Other examples of cardio include:
- Cycling
- Doing yard work, such as pushing the lawnmower
- Jogging
- Playing sports like basketball and tennis
- Running
- Swimming or water aerobics
- walking
Try to increase your cardio if you work out three days a week. You can opt for low-intensity cardio if you exercise for a long time.
Strength training keeps your muscles strong. Aim for at least two days of strength training per week.
Examples of strength training include:
- Bodyweight exercises, such as sit-ups, push-ups, sit-ups, and planks
- Gardening
- Using resistance bands
- Weight lifting
- Yoga
Try to incorporate different types of strength exercises that work all major muscle groups, including:
- Abdomen
- Weapons
- Back
- Chest
- Hips
- legs
- Shoulders
Incorporating cardio and strength training into your exercise regimen can help you build strength and lose or maintain weight. Combining these exercises supports overall health. Here’s how the frequency and intensity of exercise can vary depending on your goals.
General health
It is important to do 150 minutes of moderate aerobic exercise each week. You can break this up into five 30-minute workouts per week. You can also opt for 75 minutes of vigorous exercise per week.
Examples of weekly exercises include:
- Walk fast 30 minutes five days a week
- Jog or jog for 25 minutes three days a week
- Do 30 minutes of walking and running two or more days a week
Muscle Gain
Aim for two 30-minute workouts that target the entire body to gain muscle. You can include compound movements or exercises that work multiple muscles at once. Examples include deadlifts, pull-ups, push-upsand squats.
Add lower and upper body days if you have more time and want to build muscle. Lower body exercises include hinge exercises like deadlifts, lunges and squats. Consider doing push-ups and pull-ups on upper body days. Pulling movements include chest presses and push-ups, and pulling movements include pull-ups and rows.
Try to increase the intensity of the session as you get fitter. Increase the weight you use and the total number of repetitions you perform per exercise. Continuous progression will help build lean muscle mass and strength.
Here’s what a workout week might look like if you want to gain muscle:
Exercise | |
---|---|
Monday | 30 minutes of cardio and strength training for the whole body |
Tuesday | 30 minutes of cardio and strength training for the upper body |
Wednesday | Light stretching and foam rolling |
Thursday | 30 minutes of cardio and strength training for the whole body |
Friday | 30 minutes of cardio and lower body strength training |
Saturday | 30 minutes of cardio |
Sunday | Light stretching and foam rolling |
Weight loss
It is important to create a caloric deficit to lose weight.
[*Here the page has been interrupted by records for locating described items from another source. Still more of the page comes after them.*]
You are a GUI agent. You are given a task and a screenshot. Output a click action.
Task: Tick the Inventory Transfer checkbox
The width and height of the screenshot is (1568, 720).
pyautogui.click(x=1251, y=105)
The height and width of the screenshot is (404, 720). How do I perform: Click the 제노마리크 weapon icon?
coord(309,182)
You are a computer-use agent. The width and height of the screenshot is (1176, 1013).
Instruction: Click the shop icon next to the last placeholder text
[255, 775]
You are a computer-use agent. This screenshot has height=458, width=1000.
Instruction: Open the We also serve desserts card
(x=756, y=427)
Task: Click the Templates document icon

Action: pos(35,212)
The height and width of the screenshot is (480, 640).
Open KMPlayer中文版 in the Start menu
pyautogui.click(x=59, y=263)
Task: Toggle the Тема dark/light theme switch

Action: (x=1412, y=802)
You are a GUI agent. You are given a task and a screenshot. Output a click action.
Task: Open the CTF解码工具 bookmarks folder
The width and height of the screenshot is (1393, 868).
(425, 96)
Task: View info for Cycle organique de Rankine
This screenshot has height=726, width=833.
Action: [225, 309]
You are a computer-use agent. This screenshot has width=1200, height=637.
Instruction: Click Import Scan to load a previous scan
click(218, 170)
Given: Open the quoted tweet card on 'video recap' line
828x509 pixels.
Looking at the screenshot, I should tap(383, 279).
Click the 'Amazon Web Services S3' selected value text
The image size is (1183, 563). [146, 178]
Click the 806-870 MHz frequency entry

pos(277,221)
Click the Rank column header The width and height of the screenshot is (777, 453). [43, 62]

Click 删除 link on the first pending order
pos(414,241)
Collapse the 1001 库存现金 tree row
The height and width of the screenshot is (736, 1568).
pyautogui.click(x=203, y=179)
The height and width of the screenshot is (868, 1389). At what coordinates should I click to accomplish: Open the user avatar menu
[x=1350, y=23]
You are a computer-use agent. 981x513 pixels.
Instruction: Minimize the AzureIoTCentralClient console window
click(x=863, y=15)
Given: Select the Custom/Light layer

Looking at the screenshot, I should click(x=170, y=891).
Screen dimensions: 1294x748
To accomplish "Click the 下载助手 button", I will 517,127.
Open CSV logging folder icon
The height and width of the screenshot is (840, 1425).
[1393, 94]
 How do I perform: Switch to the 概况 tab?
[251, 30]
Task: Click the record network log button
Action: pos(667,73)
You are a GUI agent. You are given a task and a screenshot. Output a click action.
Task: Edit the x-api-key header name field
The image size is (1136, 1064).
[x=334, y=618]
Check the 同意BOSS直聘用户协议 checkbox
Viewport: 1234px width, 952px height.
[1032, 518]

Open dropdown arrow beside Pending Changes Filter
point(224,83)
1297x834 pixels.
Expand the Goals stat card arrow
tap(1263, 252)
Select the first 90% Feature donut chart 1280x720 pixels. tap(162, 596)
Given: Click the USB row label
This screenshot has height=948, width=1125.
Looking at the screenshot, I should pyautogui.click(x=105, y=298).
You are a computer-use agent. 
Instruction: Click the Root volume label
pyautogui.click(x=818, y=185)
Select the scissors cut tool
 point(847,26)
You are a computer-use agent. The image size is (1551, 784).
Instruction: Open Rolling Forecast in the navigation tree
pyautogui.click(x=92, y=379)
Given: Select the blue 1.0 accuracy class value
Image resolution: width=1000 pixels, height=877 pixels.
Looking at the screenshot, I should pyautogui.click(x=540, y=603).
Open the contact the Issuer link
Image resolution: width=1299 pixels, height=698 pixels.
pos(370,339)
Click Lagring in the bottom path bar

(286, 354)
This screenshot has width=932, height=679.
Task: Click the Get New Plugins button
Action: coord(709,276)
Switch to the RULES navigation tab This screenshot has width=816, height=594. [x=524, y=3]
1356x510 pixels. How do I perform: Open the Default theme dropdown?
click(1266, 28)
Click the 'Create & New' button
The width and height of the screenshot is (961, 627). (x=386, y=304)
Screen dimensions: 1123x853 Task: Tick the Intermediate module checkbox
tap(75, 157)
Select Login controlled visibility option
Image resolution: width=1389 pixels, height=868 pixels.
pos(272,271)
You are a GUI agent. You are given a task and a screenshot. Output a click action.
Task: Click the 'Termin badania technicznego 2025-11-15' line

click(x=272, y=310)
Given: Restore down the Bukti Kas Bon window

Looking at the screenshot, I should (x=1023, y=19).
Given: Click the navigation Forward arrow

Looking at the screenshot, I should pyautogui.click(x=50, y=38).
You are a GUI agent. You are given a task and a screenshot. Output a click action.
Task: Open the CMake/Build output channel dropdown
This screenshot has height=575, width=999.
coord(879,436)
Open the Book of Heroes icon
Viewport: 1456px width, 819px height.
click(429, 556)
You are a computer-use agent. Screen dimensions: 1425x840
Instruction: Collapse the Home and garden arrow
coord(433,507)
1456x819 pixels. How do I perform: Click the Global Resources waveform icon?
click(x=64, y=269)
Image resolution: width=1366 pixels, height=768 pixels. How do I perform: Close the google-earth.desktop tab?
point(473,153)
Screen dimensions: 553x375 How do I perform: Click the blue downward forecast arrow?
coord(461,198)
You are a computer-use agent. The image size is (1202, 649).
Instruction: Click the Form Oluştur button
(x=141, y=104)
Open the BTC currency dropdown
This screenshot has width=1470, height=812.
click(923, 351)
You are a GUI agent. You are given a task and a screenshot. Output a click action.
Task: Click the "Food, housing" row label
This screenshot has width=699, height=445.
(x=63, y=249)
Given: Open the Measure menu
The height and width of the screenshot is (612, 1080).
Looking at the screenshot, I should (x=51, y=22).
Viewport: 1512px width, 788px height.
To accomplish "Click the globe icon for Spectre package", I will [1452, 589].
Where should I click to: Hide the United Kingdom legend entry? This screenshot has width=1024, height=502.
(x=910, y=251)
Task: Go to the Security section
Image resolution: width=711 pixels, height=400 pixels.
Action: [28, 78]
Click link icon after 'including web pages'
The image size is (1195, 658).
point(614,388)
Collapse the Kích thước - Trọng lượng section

Physical activity helps burn calories, in addition to a balanced diet with reduced calorie intake. You may need to increase the length of time or number of days you exercise to lose weight. Exercising 60 minutes a day, five times a week, can help you lose weight.
A 154-pound person can burn the following calories in 60 minutes:
- 280 calories brisk walking
- 330 calories dance
- 510 calories swimming laps
- 590 calories running or running at five miles an hour
How many calories you burn in 60 minutes depends on several factors, such as exercise intensity and weight. How many calories you need to burn to create a calorie deficit also varies. Talk to your health care provider to create a weight loss plan that works for you.
It is generally advised that you exercise five days a week. How often you should exercise depends on your available time and fitness level. Aim for a combination of cardio and strength training during the week. You can mix up the type of exercises you do on alternate days or on the same days.
Taking rest days is just as important as exercise days. Catch up on sleep, hydrate and gently stretch or roll. Rest days help prepare your body for the next workout.